*What is expected*.
According to the report on the Iranian film at the Berlinale, what two accusations did authorities make against the directors when they seized their passports?

*Extract*.

A movie by two Iranian directors currently facing a travel ban is in competition for the top prize at the Berlin Film Festival, or Berlinale, which is due to be held from Feb. 15 to 24 in the German capital.
“My Favorite Cake” is co-directed by Behtash Sanaeeha and Maryam Moghaddam. The film is an Iranian-French-German-Swedish coproduction and stars veteran Iranian actors Lily Farhadpour and Esmail Mehrabi. It tells the story of a 70-year-old woman who courageously pursues her dreams in a country that severely curtails women’s rights.
On Oct. 3, Iranian authorities stopped Sanaeeha and Moghaddam from boarding a flight to France, where they planned to complete the post-production phase of “My Favorite Cake.”
Authorities seized Mr. Sanaeeha and Ms. Moghaddam’s passports, accusing them of being involved in “propaganda against the state” and “acting against national security.” No court date has been set to review the charges against the two filmmakers.

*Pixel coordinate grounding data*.
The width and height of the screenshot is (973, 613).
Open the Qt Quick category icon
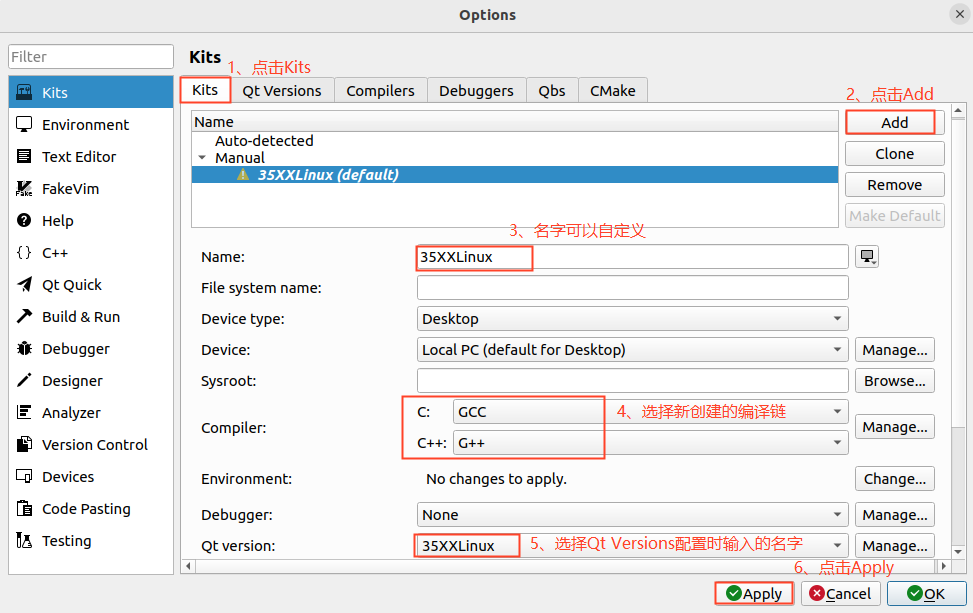(x=24, y=284)
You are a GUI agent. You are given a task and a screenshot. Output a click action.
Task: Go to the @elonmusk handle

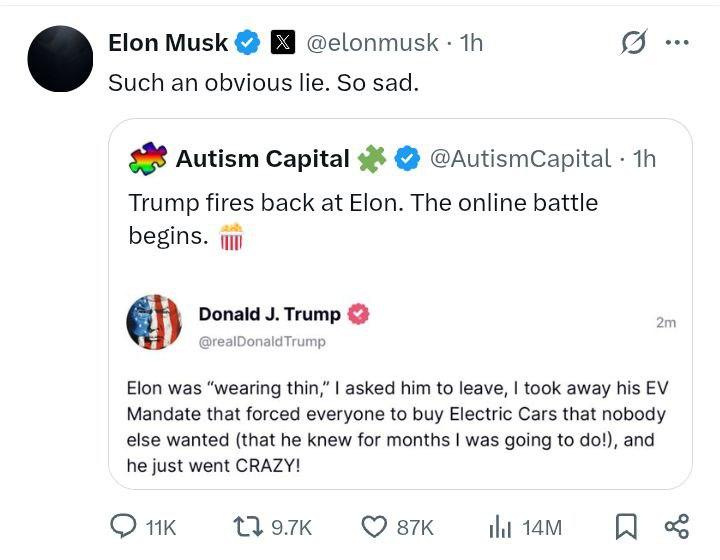[371, 43]
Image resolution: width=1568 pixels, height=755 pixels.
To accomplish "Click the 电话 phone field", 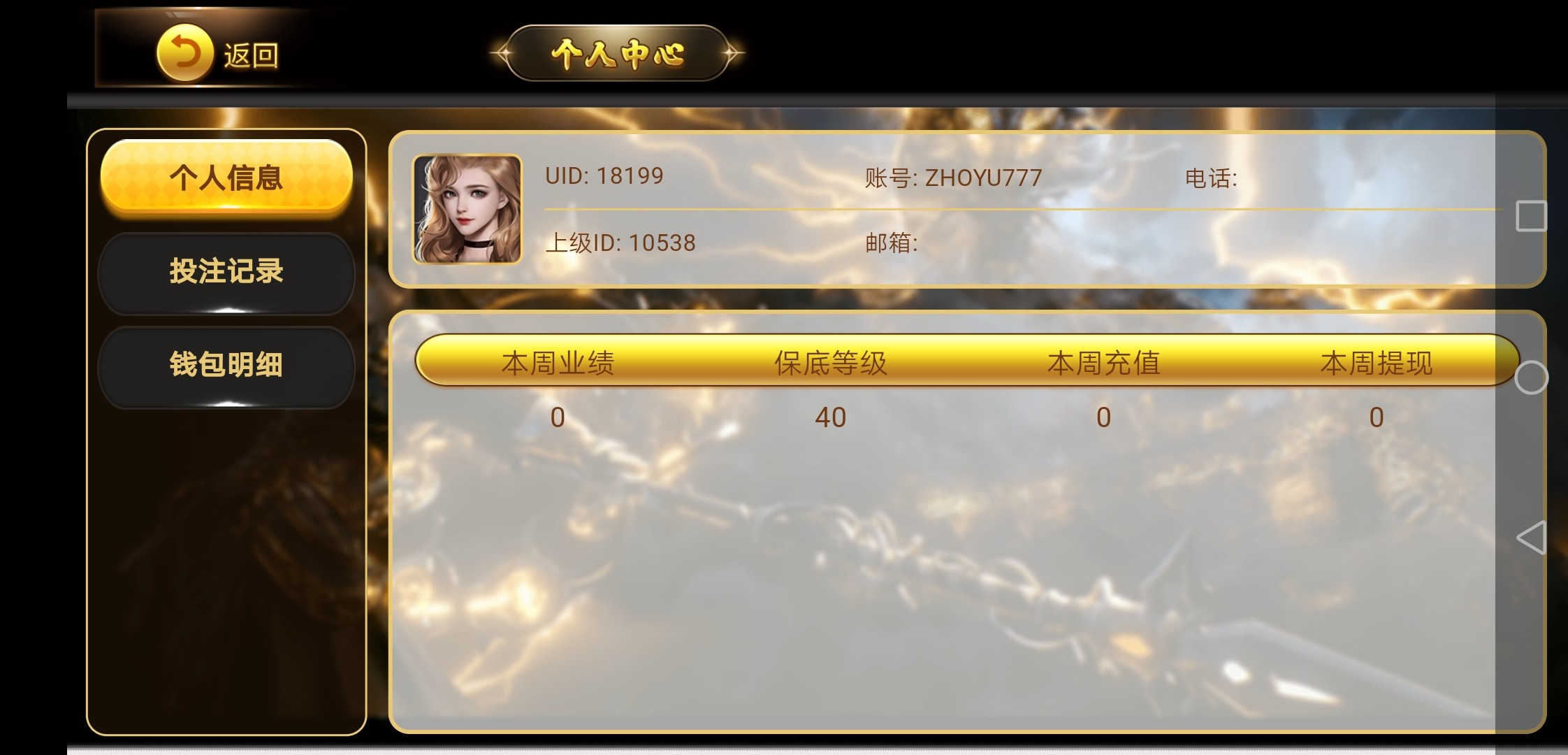I will [1211, 179].
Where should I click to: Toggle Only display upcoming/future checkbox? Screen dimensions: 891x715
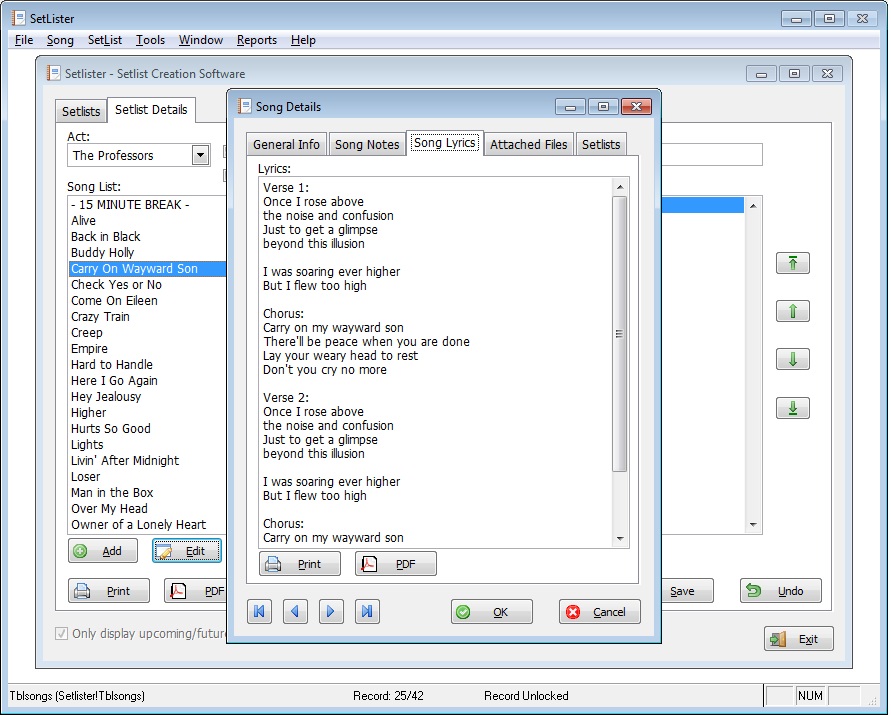click(62, 634)
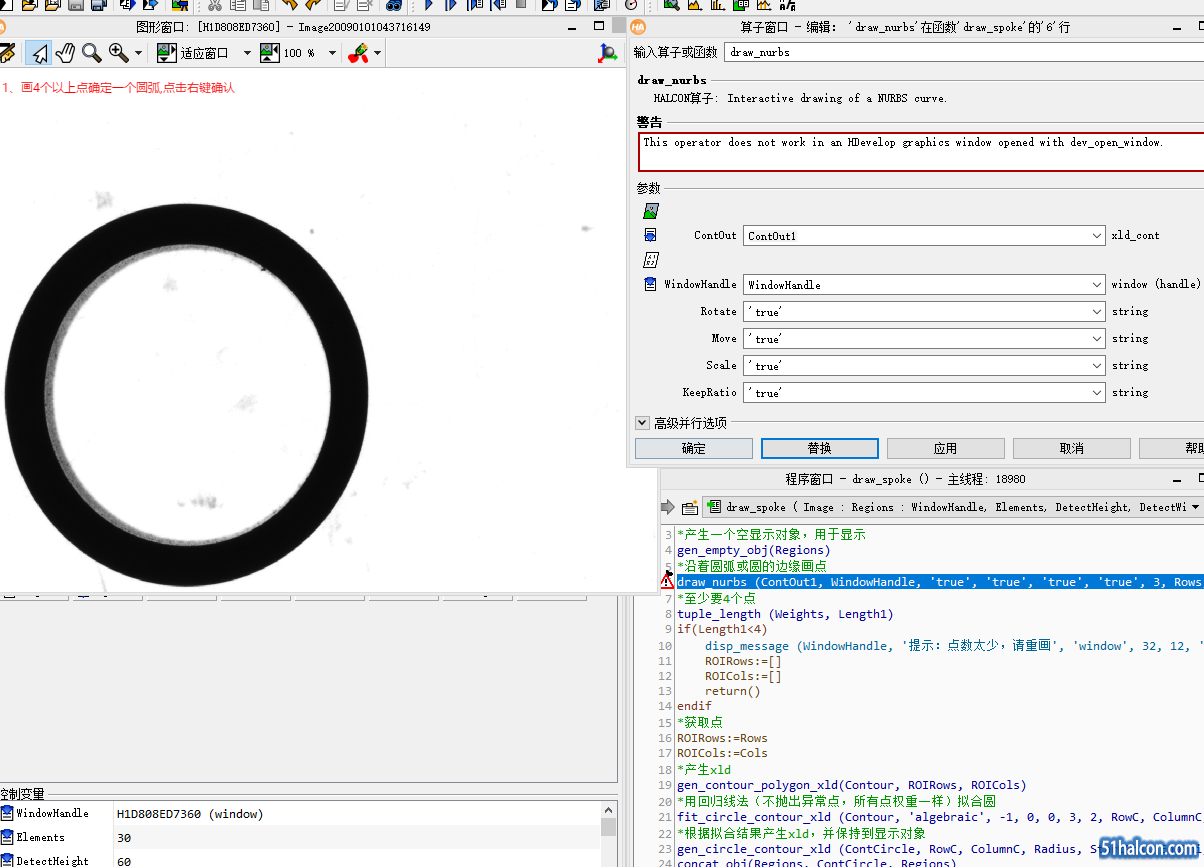Expand the Rotate parameter dropdown
Image resolution: width=1204 pixels, height=867 pixels.
tap(1098, 312)
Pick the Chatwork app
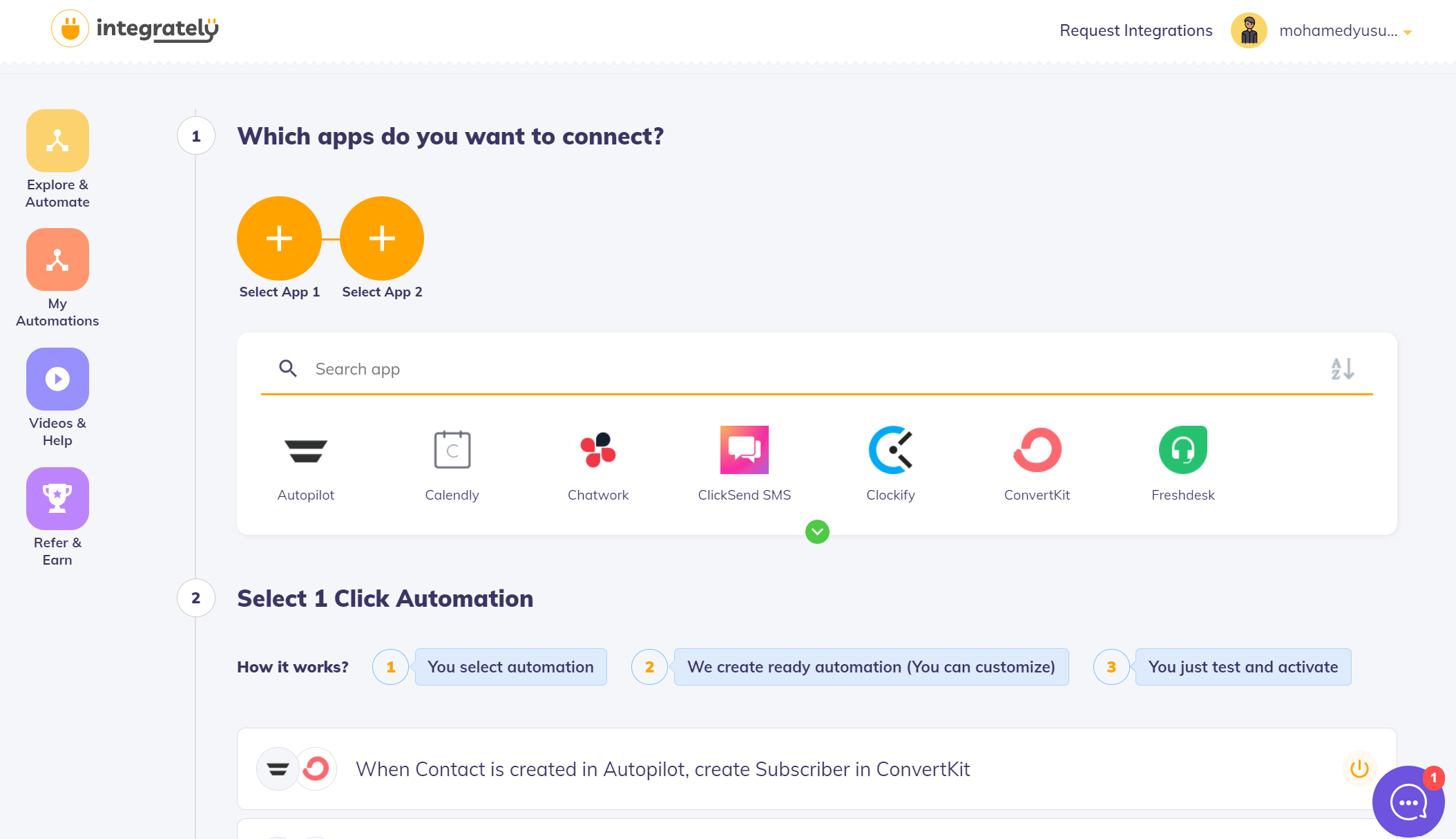The image size is (1456, 839). 597,451

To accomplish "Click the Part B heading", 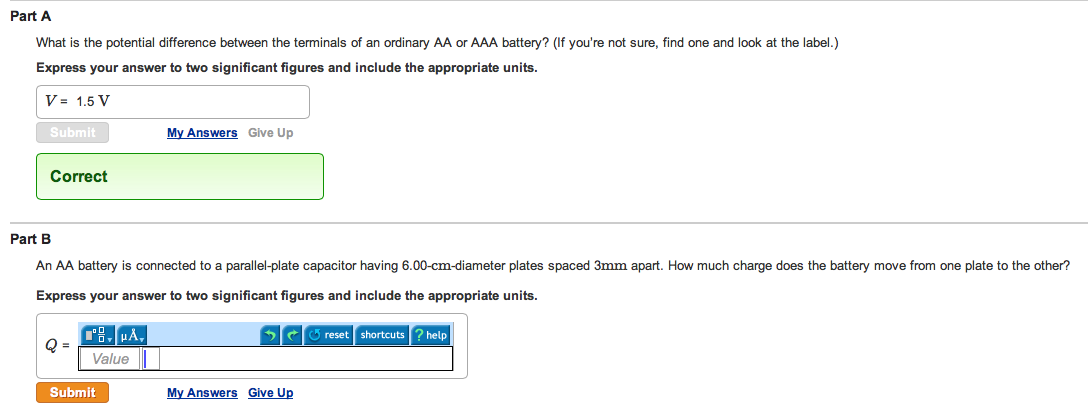I will point(31,240).
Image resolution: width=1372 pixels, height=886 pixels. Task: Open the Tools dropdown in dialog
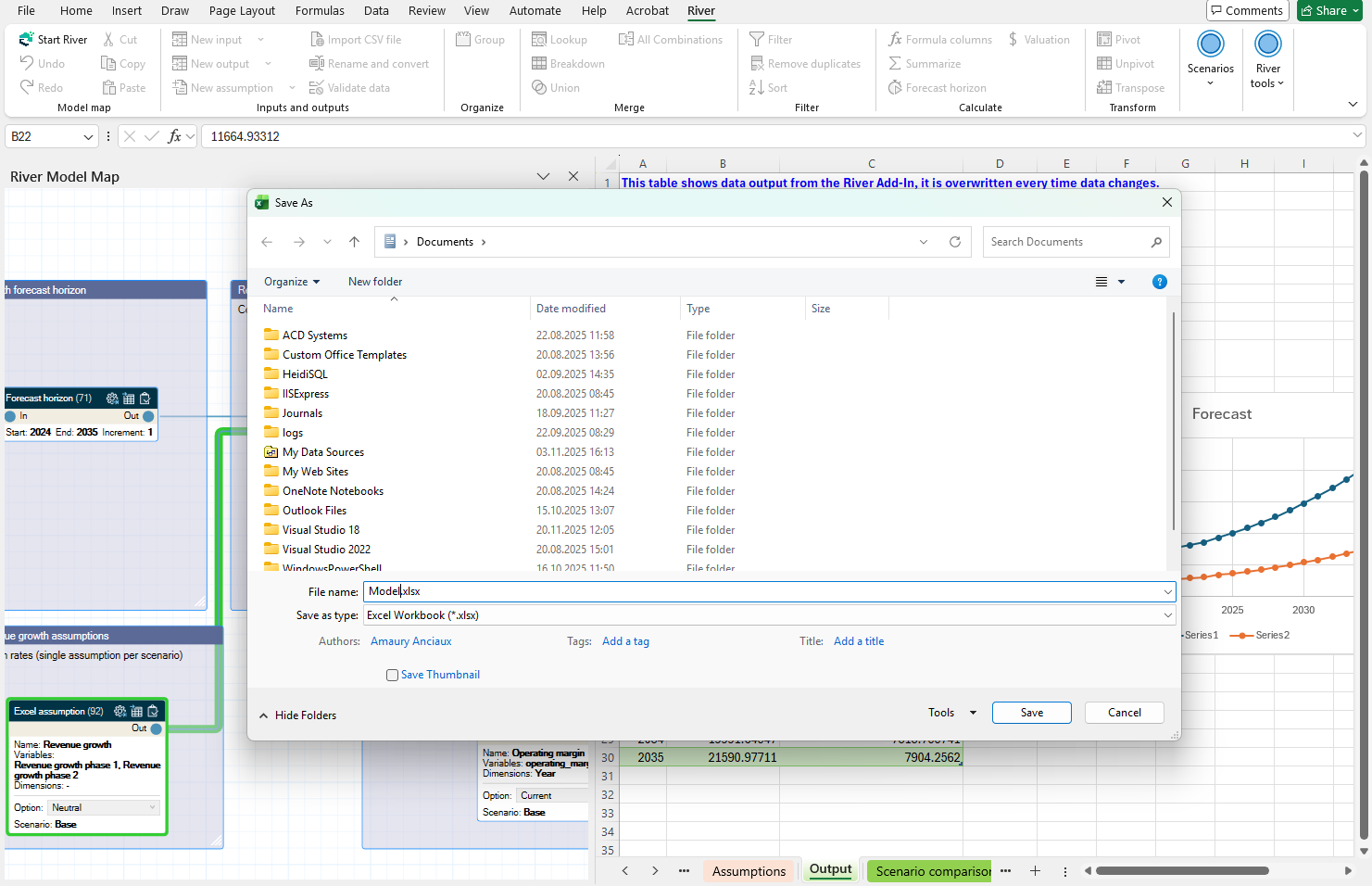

*Response*.
They were accused of being involved in "propaganda against the state" and "acting against national security."